• **PROBLEM DETAILS**: Format the entries below as a numbered list, starting at the line that contains "You are a computer-use agent." and continuing through the end of the entries, with blank lines and pictures omitted.

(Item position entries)
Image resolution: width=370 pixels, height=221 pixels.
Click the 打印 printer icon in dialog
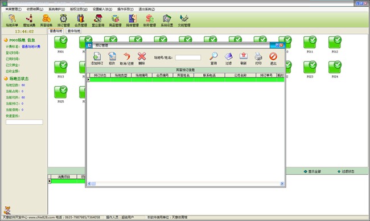click(258, 56)
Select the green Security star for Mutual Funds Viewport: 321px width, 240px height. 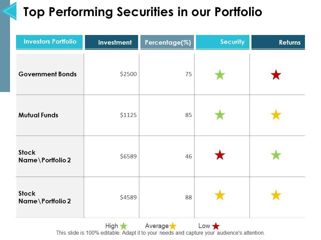220,115
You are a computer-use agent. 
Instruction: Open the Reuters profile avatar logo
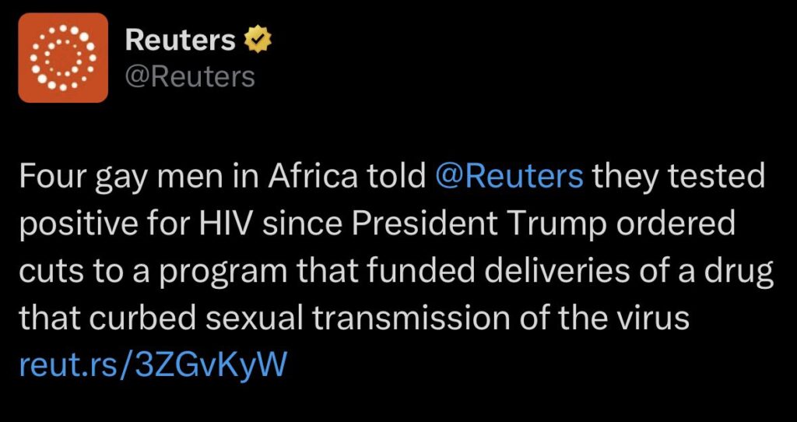click(63, 58)
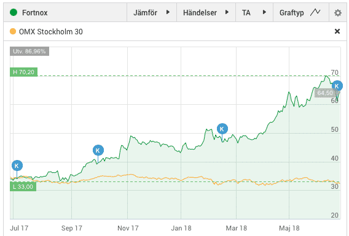Click the L 33,00 low price label
This screenshot has height=236, width=349.
point(23,186)
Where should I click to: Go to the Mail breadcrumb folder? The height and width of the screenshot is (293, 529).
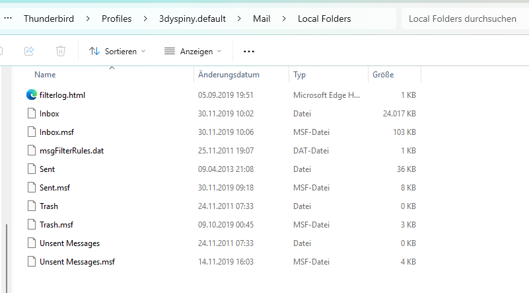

• **RESULT FOR THIS EXERCISE**:
1. You are a computer-use agent. 
2. Instruction: Open the Reuters profile avatar logo
3. click(63, 58)
4. Click the L 33,00 low price label
5. This screenshot has height=236, width=349.
6. point(23,186)
7. Where should I click to: Go to the Mail breadcrumb folder? The height and width of the screenshot is (293, 529).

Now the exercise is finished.